China Submits CPTPP Free Trade Application


China goes for AsiaPac trade in Aukus response with the UK adding an interesting component

By Chris Devonshire-Ellis

China’s Ministry of Commerce announced on Thursday (September 16), that it has applied to join the Comprehensive and Progressive Agreement for Trans-Pacific Partnership (CPTPP). The grouping is essentially an Asia-Pacific trade alliance, and includes Japan, Brunei, Malaysia, Singapore and Vietnam in Asia, Australia and New Zealand, Canada, and Mexico in North America together with Chile and Peru in South America. The UK has also applied to join, which given existing dire state of the UK-China trade and diplomatic relationship could add some vim to revitalizing certain trade aspects.

The CPTPP, which entered into force in December 2018, represents about 13.5% of global GDP, has been talked up as the ‘gold standard’ of free trade agreements as it imposes high quality and related standards.

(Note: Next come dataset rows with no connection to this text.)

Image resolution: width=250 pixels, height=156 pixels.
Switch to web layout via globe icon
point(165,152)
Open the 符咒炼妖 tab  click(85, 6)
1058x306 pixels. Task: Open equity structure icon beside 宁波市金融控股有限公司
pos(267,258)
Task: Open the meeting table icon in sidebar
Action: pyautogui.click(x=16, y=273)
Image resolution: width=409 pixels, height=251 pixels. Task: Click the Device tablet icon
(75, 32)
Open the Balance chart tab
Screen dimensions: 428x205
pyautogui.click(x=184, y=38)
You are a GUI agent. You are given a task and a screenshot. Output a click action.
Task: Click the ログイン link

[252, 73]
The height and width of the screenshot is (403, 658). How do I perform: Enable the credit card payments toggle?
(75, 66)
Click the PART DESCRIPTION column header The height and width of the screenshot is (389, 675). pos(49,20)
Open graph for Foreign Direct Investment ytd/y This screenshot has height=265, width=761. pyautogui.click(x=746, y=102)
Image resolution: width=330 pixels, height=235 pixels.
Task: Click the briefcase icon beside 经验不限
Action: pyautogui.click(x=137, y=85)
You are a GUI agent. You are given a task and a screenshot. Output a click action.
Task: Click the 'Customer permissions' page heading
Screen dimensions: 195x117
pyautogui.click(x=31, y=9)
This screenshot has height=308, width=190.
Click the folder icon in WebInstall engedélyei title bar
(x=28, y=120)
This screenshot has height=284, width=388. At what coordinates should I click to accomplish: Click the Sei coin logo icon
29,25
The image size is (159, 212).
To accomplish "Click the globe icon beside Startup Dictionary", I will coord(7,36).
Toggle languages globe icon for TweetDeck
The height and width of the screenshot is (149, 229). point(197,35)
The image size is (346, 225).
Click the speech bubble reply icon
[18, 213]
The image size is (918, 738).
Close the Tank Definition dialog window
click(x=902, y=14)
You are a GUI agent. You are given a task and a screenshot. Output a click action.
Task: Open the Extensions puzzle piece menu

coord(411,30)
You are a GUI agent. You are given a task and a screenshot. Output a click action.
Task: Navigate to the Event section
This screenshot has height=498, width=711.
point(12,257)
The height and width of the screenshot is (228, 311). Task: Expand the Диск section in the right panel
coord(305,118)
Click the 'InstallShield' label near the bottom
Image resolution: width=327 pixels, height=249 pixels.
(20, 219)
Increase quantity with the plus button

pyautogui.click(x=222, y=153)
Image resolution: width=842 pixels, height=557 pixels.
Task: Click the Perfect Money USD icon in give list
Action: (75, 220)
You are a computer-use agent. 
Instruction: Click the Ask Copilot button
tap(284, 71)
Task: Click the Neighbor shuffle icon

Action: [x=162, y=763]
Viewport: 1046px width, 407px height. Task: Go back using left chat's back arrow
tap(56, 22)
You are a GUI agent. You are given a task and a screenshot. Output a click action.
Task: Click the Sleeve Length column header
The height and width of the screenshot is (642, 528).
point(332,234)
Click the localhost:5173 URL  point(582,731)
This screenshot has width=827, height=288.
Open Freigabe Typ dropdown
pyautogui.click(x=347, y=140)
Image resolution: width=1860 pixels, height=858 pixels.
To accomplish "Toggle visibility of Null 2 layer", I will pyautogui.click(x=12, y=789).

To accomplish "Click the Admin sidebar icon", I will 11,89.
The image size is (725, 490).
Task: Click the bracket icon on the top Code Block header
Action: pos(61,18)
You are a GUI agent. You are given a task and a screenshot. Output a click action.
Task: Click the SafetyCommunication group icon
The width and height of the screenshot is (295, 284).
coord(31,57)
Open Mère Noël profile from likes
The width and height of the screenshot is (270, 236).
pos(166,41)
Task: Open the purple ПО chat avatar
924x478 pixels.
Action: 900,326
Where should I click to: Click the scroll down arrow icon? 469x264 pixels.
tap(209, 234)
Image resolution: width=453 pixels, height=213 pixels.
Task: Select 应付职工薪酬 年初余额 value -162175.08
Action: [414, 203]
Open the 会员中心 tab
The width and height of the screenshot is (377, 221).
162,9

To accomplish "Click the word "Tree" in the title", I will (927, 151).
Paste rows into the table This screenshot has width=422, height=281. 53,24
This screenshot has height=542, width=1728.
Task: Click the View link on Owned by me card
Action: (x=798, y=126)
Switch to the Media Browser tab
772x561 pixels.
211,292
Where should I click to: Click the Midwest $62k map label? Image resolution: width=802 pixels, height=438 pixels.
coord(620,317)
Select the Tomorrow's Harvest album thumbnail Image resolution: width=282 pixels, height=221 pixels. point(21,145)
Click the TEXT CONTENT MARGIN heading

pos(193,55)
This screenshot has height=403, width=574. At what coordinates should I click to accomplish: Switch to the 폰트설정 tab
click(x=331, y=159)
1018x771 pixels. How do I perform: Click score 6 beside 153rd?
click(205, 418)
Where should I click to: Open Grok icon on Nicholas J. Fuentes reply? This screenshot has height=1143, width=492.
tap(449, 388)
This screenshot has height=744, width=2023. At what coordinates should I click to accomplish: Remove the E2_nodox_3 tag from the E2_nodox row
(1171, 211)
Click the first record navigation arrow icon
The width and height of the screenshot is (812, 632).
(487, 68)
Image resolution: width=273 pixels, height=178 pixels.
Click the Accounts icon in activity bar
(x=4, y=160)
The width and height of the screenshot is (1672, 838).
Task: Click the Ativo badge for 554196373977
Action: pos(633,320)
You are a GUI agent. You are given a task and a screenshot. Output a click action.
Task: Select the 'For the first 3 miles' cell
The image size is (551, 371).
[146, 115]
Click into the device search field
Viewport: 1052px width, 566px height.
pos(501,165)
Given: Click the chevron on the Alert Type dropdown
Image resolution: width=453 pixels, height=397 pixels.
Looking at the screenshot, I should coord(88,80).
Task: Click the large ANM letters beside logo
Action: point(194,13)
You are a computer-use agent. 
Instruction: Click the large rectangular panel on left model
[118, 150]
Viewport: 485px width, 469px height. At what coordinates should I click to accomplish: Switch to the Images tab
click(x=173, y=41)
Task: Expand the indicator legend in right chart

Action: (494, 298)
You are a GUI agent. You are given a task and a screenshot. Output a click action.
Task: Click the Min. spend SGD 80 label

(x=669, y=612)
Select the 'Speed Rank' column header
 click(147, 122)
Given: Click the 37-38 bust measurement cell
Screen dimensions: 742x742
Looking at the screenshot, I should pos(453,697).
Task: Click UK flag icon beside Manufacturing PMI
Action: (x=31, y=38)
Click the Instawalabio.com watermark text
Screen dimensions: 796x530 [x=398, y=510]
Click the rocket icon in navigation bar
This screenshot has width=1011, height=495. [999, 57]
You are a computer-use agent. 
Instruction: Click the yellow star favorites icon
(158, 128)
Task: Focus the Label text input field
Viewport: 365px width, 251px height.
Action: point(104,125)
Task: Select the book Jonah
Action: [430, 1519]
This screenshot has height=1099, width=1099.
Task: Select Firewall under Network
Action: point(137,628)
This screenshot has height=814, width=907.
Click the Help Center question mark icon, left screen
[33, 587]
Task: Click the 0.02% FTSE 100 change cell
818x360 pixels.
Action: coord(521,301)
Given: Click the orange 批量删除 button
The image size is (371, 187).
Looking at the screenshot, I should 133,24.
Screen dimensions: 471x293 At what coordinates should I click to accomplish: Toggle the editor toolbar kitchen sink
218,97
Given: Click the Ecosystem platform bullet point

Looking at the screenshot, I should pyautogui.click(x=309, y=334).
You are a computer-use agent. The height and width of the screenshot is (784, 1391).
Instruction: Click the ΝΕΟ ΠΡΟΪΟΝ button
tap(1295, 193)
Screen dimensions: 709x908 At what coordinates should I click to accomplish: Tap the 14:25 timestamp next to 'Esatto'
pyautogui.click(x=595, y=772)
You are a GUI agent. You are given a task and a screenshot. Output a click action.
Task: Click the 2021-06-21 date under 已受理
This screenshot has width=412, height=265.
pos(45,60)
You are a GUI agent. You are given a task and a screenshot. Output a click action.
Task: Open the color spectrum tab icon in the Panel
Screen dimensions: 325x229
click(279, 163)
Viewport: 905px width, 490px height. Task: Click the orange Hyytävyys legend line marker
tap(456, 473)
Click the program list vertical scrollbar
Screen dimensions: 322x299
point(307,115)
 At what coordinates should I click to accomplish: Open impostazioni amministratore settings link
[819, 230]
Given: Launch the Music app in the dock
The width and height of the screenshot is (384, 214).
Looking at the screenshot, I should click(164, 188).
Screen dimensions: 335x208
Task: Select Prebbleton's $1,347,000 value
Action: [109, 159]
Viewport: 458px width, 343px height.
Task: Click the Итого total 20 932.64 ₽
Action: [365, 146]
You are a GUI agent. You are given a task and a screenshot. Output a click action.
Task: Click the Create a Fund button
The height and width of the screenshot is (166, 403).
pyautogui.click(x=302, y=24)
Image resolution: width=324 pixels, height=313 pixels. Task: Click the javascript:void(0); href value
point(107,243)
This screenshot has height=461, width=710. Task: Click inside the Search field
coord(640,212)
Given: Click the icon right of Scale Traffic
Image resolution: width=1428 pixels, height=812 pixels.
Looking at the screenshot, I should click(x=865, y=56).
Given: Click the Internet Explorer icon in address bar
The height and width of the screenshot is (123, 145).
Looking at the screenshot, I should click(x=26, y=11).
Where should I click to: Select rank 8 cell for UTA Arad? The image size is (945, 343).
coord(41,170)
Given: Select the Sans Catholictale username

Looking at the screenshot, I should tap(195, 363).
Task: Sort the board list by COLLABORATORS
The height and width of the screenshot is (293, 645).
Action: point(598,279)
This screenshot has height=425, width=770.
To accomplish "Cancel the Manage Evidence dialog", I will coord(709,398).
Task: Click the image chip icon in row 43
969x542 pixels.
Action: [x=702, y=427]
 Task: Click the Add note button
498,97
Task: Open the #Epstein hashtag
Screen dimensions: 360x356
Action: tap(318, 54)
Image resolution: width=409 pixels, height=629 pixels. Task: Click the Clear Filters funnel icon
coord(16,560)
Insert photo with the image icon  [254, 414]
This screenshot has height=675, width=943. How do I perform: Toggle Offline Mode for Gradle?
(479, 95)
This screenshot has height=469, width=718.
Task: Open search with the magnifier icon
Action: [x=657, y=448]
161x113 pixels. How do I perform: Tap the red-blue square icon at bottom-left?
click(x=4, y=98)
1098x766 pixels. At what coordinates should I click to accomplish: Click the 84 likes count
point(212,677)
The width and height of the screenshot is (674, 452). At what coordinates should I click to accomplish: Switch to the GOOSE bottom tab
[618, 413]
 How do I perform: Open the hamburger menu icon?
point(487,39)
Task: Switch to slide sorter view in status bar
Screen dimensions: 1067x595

China submitted its application to the government of New Zealand, which handles various administrative functions pertaining to the CPTPP, including new applicants. Beijing had long held interest in joining the CPTPP after the United States withdrew from negotiations during the Trump administration, which had been agreed by the out-going Obama administration and was then called the Trans-Pacific Partnership. The TPP was intended to raise standards within the original bloc of nations and reduce their collective reliance on China for trade. Trumps pull out has opened the door to China as the biggest partner for all its AsiaPac neighbors and the only one major trading bloc in the region.

The RCEP agreement covers East Asia, the CPTPP has wider AsiaPac implications. However, for China the CPTPP demands a range of standards for trade and, crucially, labor rights to which it would need to adapt and in some cases upgrade. Beijing would also find itself under more human rights compliance scrutiny – an issue it may conversely welcome as much of the Western criticism about these issues in Xinjiang have been misrepresented in the West and are not supported by neighboring Muslim countries or Uyghur-sympathetic nations such as Turkey.

Interestingly, the UK, should it join the CPTPP will be, after Japan, the second biggest economy in this grouping, and third should China join. If the UK can work out how to contribute to a process that moves China into higher standards of trade and labor rights, then the idea of a “global Britain” and working with, rather than against China may usher in a better era of UK-China relationships. That may result in the UK being a ‘testing ground’ for US policies and trade development to China before Washington enactment – an interesting proposition.